Hayvanları anlamak mümkün mü? Yapay zeka, yıllardır hayvan iletişimini deşifre etmeye çalışan bilim insanları için umut vadeden bir alan haline geldi.
Yapay zeka, metin, görüntü, video ve ses üretebiliyor. Bu durum, bilgisayarlara yazılan metni bir hayvanın sesine dönüştürmeyi mümkün kılıyor. Earth Species Project tarafından 6 yıl önce kurulan ve zoologlara yapay zeka entegre etmeyi amaçlayan bir proje, farklı türlerle iletişim kuracak sesli bir sohbet robotu geliştirmeyi hedefliyor.
İsviçreli RTS medyasına "Les animaux parlent" (Hayvanlar Konuşur) kitabının yazarı ve biyoakustik uzmanı Nicolas Mathevon, özellikle küçük kuş türlerinin iletişimini anlamak konusundaki bilgilerin çokluğunu vurguluyor. Ancak, büyük hayvanlar, örneğin balinaların geniş ses repertuarını anlamak hala zorlu bir görev.
Yapay zeka, hayvan seslerine benzer sesler üretebilir, ancak bu seslerin anlamı, ancak bu ses anlaşılmazsa bir anlam ifade etmiyor. Hayvanların iletişim biçimlerinin sadece çığlıklarla sınırlı olmadığını, bir bağlam, hiyerarşi, ifadeler, duruşlar ve jestler içerdiğini unutmamak gerekiyor.
Yapay zeka, duyguları tanıma konusunda eğitilmiş durumda. Örneğin, Avrupalı ve İsviçreli araştırmacılar domuzların duygularını anlamak üzerine çalışıyorlar. Bu, hayvan refahını artırmak için çiftçilere bir araç sağlamayı amaçlayan bir girişim olarak ifade ediliyor.
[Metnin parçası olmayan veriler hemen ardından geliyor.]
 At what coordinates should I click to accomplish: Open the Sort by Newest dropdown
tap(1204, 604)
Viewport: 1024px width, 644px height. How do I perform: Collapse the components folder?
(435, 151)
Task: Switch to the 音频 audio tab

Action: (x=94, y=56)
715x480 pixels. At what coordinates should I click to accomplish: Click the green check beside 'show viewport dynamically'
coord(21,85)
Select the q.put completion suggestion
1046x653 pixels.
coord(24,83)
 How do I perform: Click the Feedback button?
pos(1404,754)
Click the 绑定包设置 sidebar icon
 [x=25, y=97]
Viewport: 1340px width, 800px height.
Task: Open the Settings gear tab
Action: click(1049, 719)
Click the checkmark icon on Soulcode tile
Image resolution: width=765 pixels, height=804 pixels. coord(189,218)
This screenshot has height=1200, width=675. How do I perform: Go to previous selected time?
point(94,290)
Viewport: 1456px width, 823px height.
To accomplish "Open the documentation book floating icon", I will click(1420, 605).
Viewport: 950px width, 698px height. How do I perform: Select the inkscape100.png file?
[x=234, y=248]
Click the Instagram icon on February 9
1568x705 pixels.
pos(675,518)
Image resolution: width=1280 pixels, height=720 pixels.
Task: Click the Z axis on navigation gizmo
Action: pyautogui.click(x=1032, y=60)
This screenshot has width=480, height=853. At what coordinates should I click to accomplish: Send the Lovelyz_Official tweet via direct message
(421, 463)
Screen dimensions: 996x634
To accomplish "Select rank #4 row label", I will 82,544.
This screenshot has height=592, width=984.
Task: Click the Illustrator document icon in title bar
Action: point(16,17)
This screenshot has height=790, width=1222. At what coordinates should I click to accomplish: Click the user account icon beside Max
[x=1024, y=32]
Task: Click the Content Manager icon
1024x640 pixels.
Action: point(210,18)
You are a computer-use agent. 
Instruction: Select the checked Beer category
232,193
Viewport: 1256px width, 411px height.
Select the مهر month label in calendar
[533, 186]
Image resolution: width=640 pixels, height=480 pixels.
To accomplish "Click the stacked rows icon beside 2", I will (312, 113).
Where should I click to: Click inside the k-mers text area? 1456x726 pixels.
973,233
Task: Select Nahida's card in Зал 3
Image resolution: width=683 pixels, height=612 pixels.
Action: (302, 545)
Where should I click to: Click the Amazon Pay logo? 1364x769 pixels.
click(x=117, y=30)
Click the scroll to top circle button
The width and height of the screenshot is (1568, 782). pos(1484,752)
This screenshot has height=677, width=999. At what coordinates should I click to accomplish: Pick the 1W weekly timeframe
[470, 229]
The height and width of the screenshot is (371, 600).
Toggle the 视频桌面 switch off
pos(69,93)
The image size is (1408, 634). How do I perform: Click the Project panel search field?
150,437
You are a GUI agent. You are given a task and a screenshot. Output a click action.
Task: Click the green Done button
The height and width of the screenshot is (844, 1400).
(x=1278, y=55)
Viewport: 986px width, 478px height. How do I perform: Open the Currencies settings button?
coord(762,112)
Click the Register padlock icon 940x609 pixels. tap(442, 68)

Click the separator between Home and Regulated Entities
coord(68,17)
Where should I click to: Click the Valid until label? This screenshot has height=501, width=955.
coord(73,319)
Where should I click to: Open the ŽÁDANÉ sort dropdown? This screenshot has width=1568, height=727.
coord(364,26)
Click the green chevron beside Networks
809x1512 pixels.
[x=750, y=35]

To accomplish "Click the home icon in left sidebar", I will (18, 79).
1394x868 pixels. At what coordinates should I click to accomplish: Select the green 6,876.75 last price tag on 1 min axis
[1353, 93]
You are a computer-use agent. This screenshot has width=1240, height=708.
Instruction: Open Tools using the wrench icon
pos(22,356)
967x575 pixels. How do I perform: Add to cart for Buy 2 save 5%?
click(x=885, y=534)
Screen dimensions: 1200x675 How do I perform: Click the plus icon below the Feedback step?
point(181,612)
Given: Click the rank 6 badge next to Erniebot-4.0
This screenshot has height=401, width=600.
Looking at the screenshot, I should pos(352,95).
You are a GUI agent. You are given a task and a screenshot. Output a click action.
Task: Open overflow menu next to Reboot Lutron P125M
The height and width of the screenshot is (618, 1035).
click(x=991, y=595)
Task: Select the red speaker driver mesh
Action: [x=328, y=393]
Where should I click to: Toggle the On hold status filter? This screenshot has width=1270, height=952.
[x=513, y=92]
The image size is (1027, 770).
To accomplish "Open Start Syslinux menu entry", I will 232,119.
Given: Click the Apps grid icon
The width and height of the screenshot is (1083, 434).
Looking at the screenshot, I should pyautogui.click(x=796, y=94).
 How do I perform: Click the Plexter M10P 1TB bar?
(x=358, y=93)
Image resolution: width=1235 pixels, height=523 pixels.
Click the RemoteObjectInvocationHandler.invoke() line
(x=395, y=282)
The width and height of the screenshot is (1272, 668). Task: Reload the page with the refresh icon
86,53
Neuchâtel Üniversitesi'nde primatolog Émilie Genty, büyük maymunları gözlemleyerek ve yapay zeka kullanarak hayvanlar arasındaki etkileşimleri anlamaya çalışıyor. Yapay zeka, büyük miktarda veriyi hızlı bir şekilde analiz etme yeteneği ile araştırmacılara yardımcı olabilir.
Ancak, insanlar ve hayvanlar arasında gerçek zamanlı ve anlamlı bir iletişim kurmak için henüz çok yol alınması gerekiyor. Émilie Genty, hayvanların insanlarla iletişim kurmasının etik soruları ortaya çıkarabileceğini belirtiyor.
Émilie Genty, "Bir hayvanın bizimle iletişim kurmasının anlamını gerçekten göremiyorum" diyor. Genty şunları ekliyor: "Örneğin evcil ya da tutsak hayvanlarımız bizden yemek isteyebilir, ama biz zaten onları anlayabilecek durumda değil miyiz? Bu da etik soruları gündeme getiriyor. Her iki taraf için de ilginç uygulamalardan biri, bize kendilerini iyi hissedip hissetmediklerini ya da bir yerde acı çekip çekmediklerini söylemek olabilir."
Yapay zeka, hayvan iletişimini araştırmak için güçlü bir araç olmaya devam ediyor, ancak mevcut durumda insan gözlemi ve analizinin yerini alamaz. İleriye dönük olarak, hayvanların hissiyatlarını anlama ve belirli taleplerini anlama konusunda yapay zeka teknolojisinin rolü önemli bir hale gelebilir. Ancak, bu alandaki etik ve bilimsel zorlukların göz önünde bulundurulması gerektiği vurgulanıyor.